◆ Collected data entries
━━━

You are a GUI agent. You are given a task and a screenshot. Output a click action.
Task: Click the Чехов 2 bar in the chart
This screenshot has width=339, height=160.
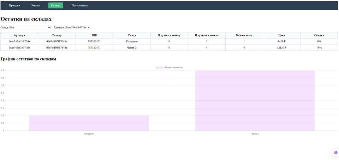pos(255,101)
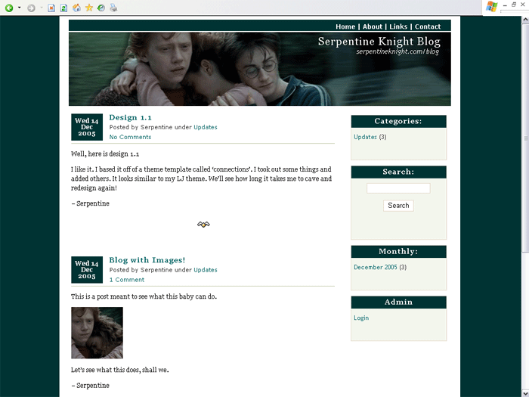Open Favorites with the yellow star icon
Viewport: 529px width, 397px height.
pyautogui.click(x=89, y=8)
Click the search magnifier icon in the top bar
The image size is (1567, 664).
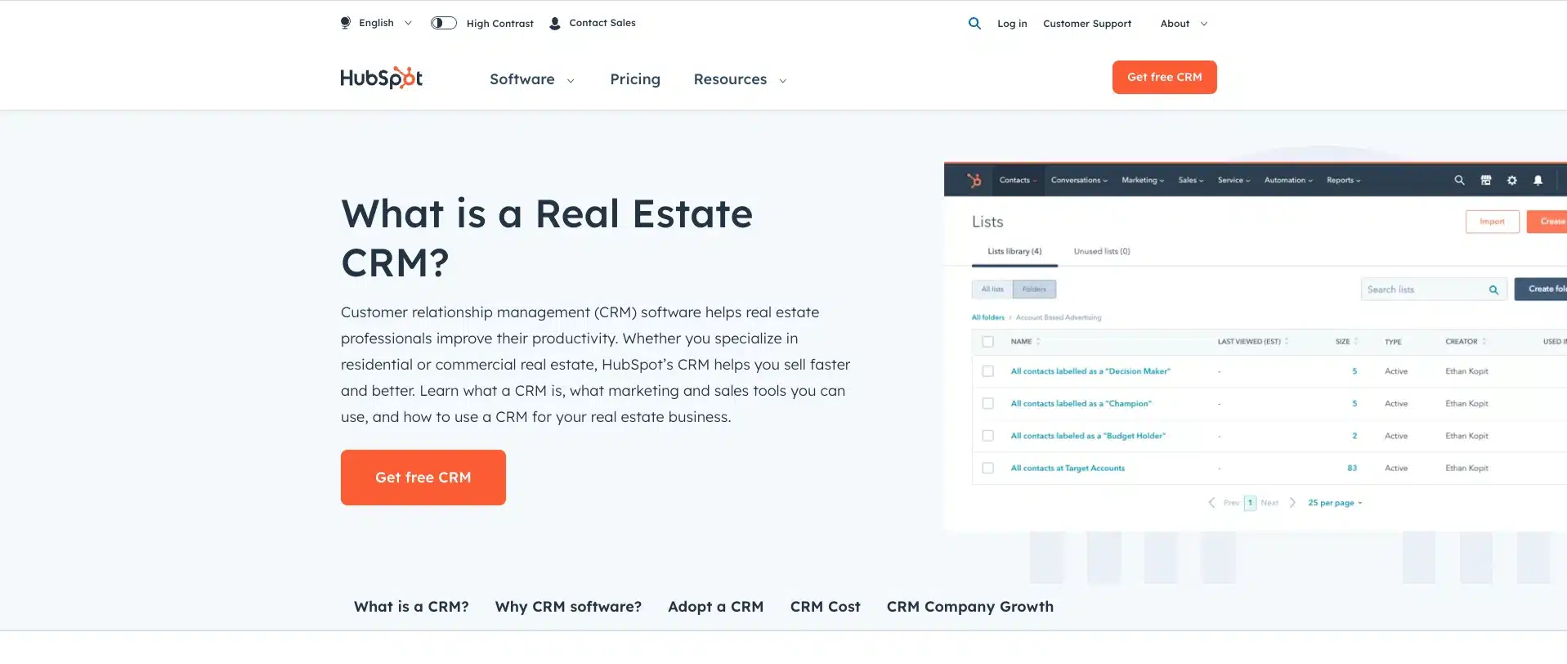[974, 24]
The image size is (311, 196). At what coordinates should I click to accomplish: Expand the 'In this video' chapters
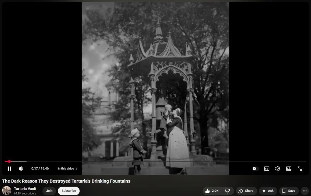click(x=67, y=169)
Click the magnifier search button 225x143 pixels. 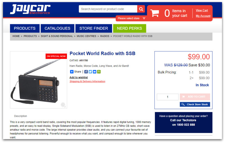141,9
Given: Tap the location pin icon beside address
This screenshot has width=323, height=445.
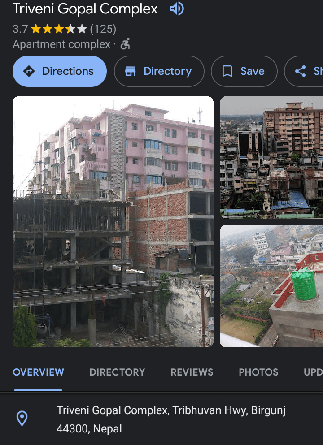Looking at the screenshot, I should 22,419.
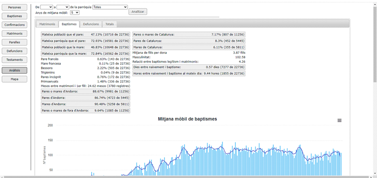The width and height of the screenshot is (377, 178).
Task: Open the Confirmacions section
Action: (x=15, y=25)
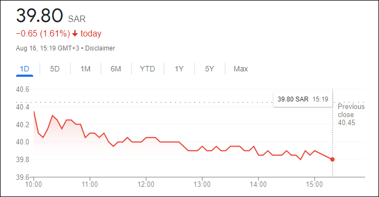This screenshot has width=379, height=197.
Task: Click the SAR currency label
Action: 77,19
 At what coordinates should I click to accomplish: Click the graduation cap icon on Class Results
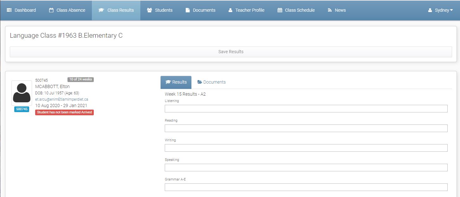[101, 10]
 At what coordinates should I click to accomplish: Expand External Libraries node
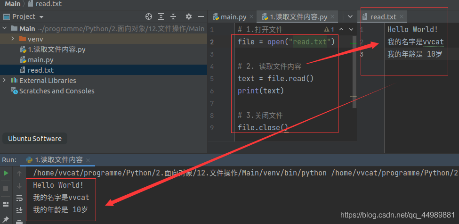[x=5, y=80]
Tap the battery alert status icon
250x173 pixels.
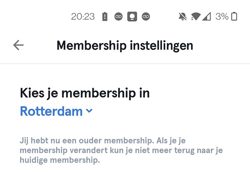tap(105, 16)
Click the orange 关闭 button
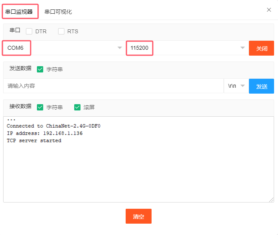278x235 pixels. pyautogui.click(x=262, y=49)
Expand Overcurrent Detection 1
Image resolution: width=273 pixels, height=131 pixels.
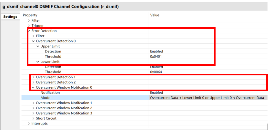[34, 77]
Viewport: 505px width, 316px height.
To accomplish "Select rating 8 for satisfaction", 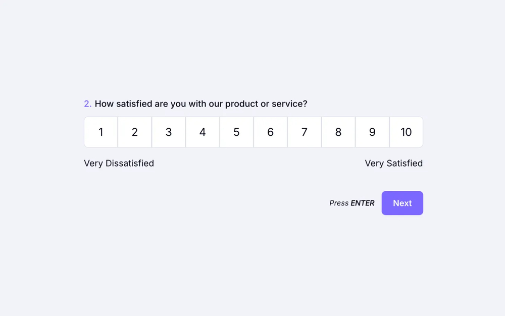I will [x=338, y=132].
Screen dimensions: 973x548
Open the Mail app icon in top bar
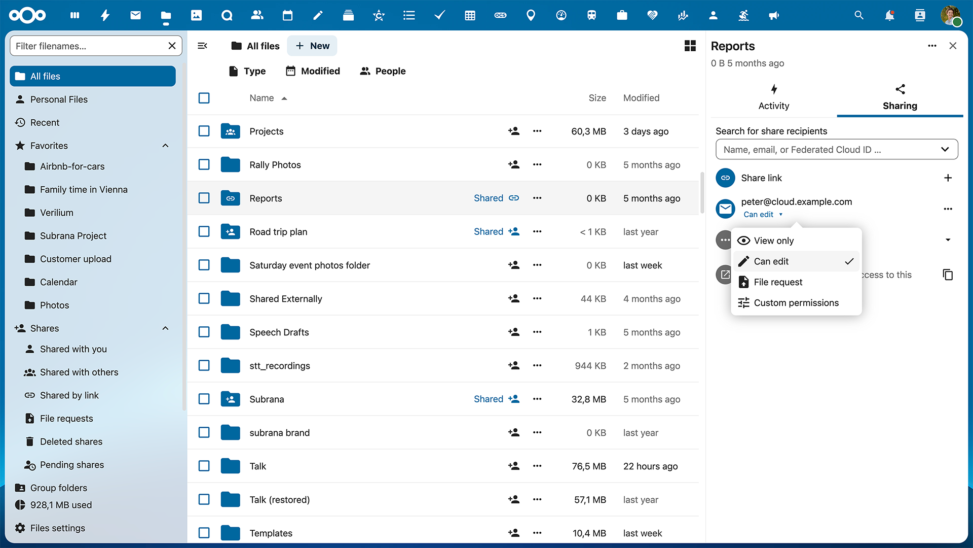coord(135,15)
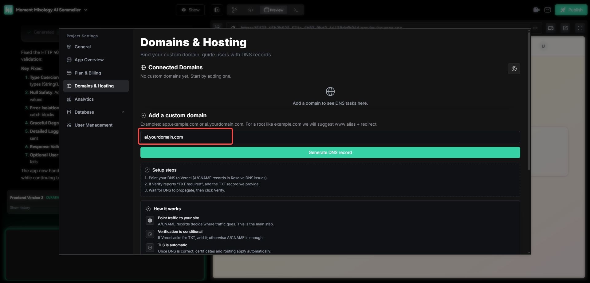
Task: Switch to the Preview tab
Action: tap(273, 10)

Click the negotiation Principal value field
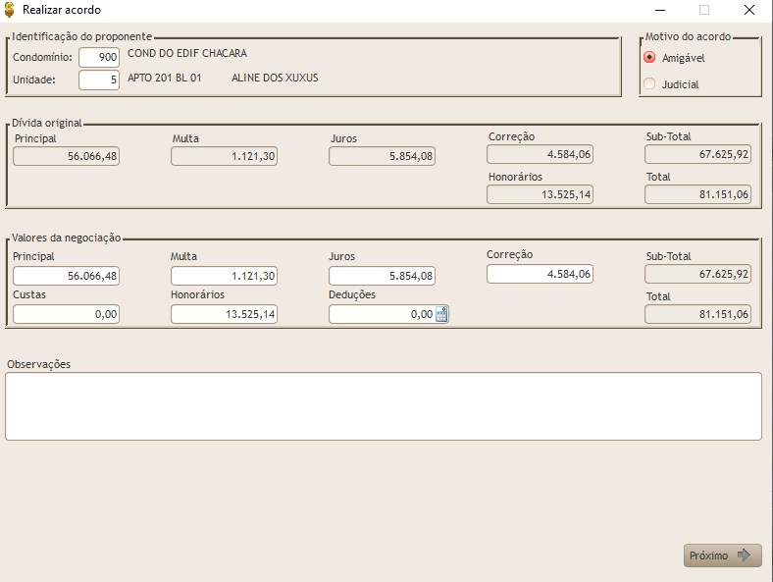(67, 276)
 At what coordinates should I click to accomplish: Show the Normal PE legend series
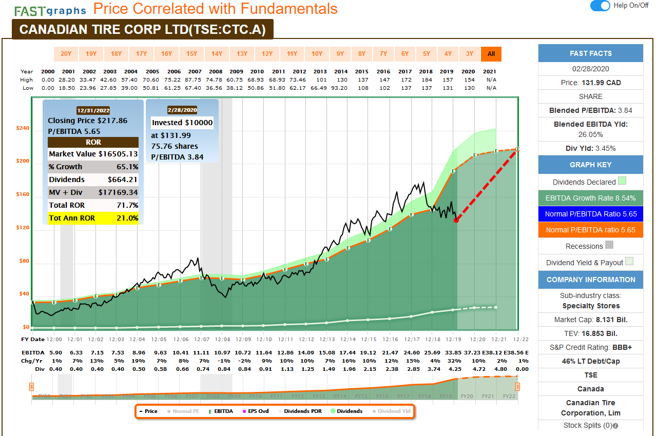point(182,411)
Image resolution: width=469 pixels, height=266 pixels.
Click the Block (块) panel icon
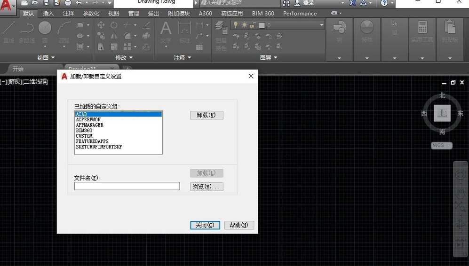340,32
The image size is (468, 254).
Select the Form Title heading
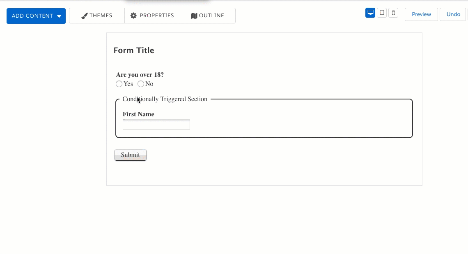[134, 51]
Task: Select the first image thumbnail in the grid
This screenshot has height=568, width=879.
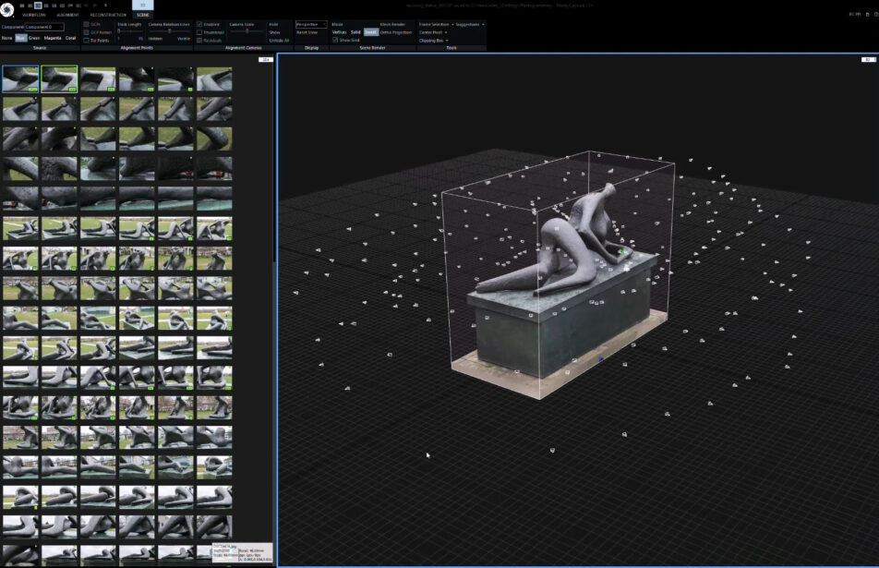Action: click(20, 79)
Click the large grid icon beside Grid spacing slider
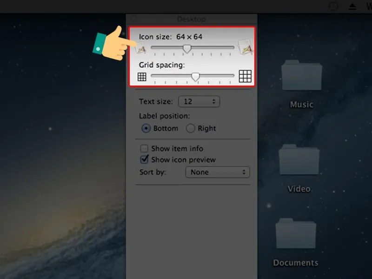This screenshot has width=372, height=279. [245, 76]
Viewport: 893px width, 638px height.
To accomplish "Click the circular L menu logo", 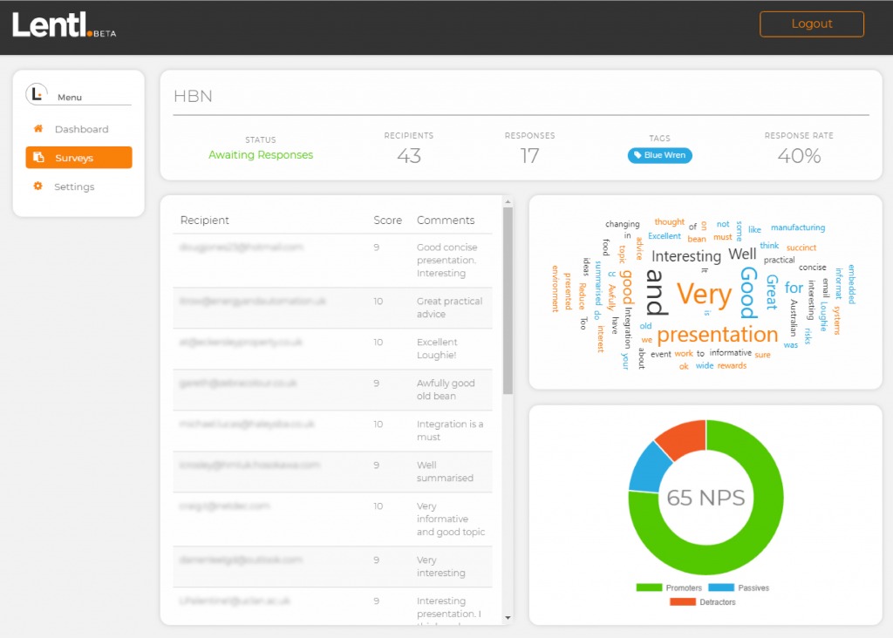I will (37, 94).
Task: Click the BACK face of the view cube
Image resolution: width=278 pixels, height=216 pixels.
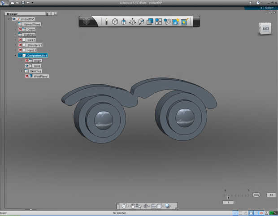Action: (265, 29)
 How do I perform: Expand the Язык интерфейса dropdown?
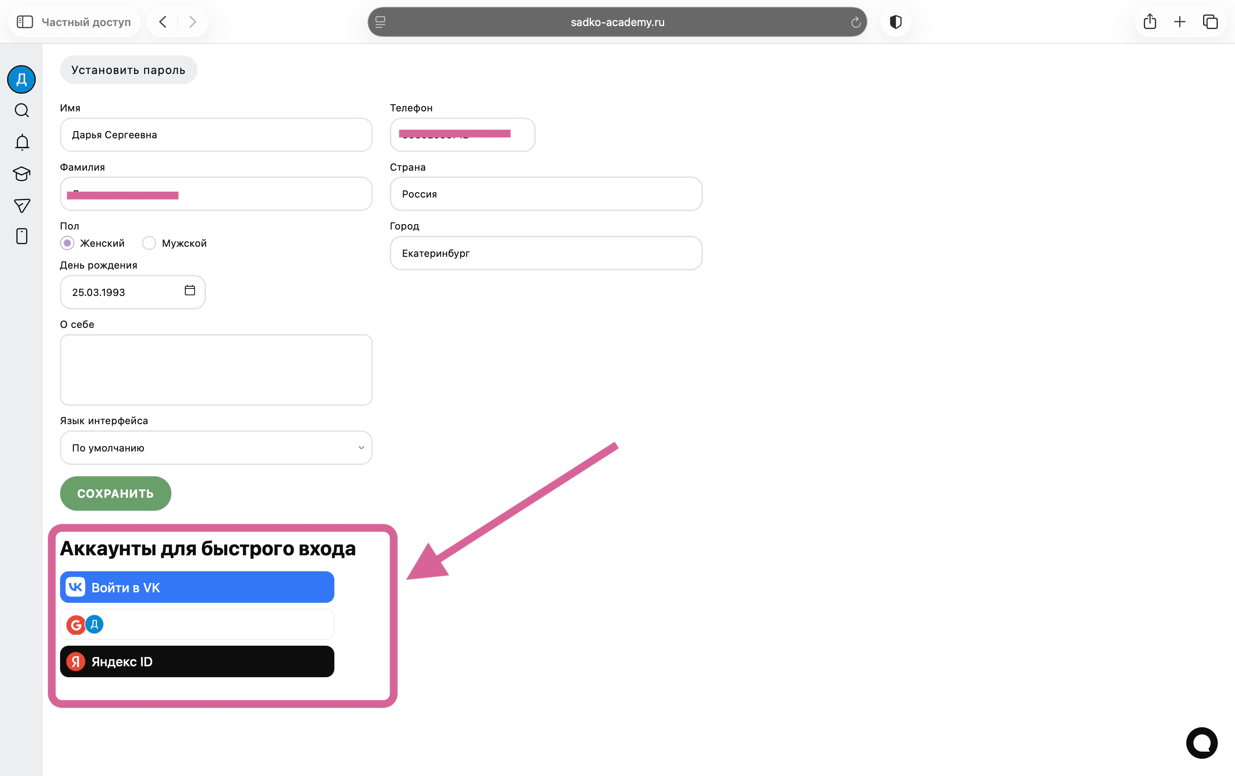pyautogui.click(x=216, y=448)
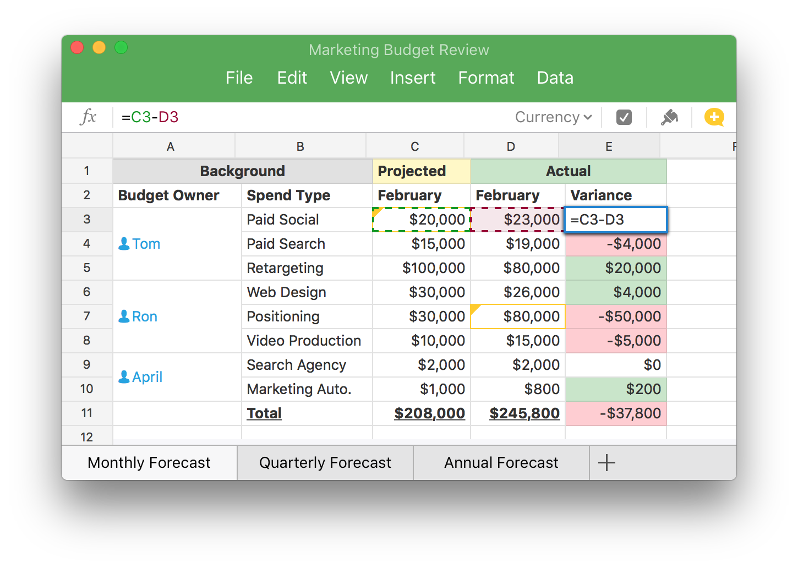Viewport: 798px width, 568px height.
Task: Open the Format menu
Action: [x=485, y=78]
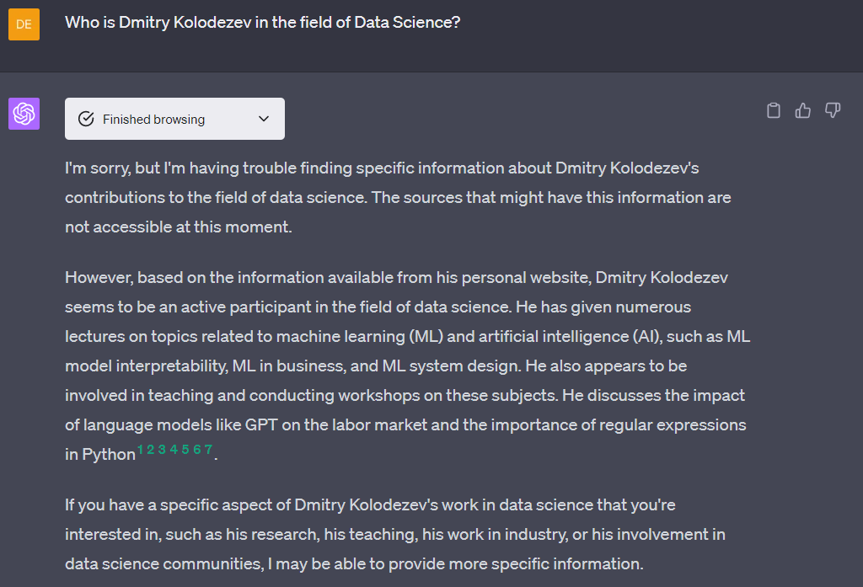Copy the response with the clipboard icon
Viewport: 863px width, 587px height.
coord(774,110)
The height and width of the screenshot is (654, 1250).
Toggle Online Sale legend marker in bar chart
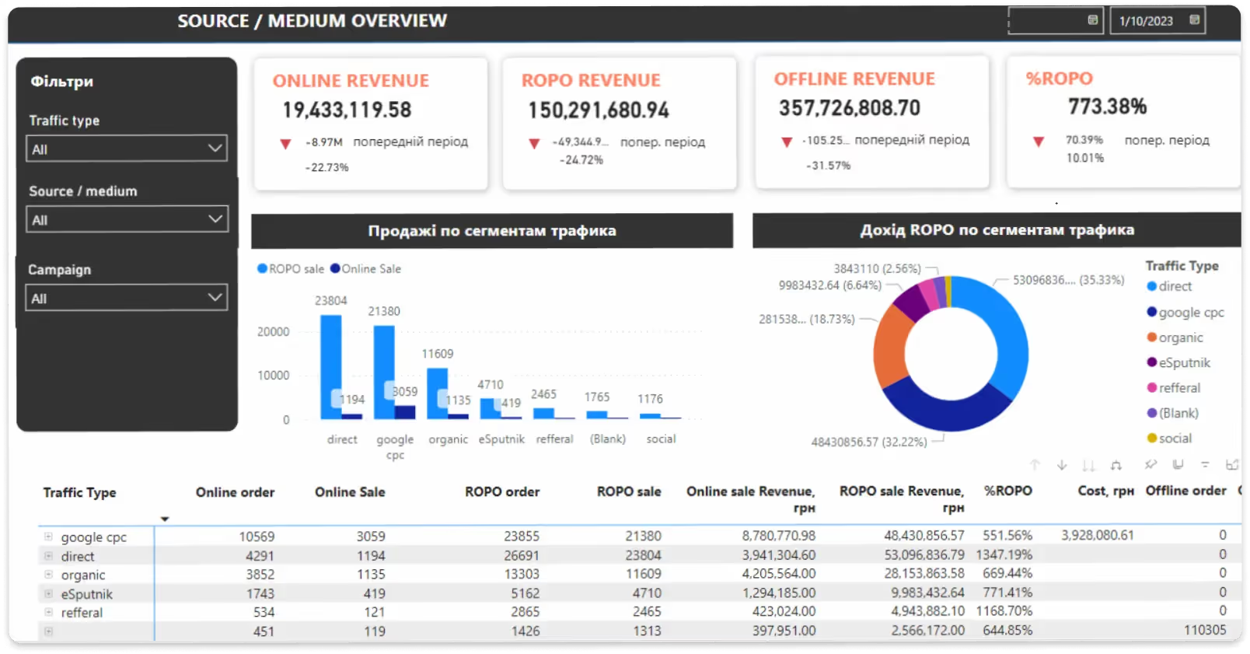point(335,269)
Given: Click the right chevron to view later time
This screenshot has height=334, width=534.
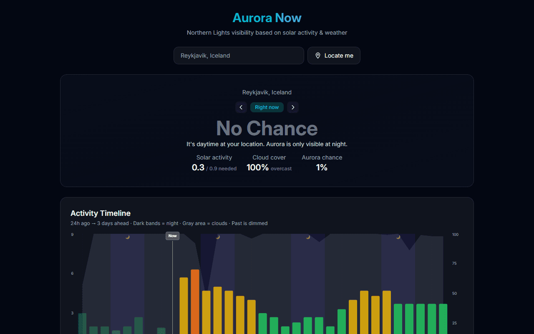Looking at the screenshot, I should coord(292,107).
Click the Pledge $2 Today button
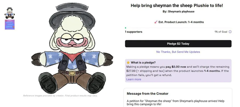Image resolution: width=240 pixels, height=107 pixels. [178, 43]
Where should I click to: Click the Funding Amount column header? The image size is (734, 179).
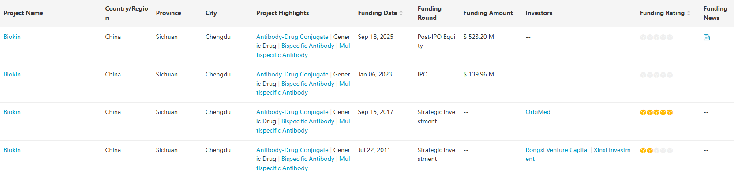(x=488, y=13)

━━━

◆ Exercise instructions
Return the lines from the one containing "This screenshot has height=334, width=534." through the last line of the records, both included, exactly as written and with no pictures.

◆ Result for this task
This screenshot has height=334, width=534.
Looking at the screenshot, I should coord(292,107).
Click the Pledge $2 Today button
Image resolution: width=240 pixels, height=107 pixels. [178, 43]
Where should I click to: Click the Funding Amount column header? The image size is (734, 179).
(x=488, y=13)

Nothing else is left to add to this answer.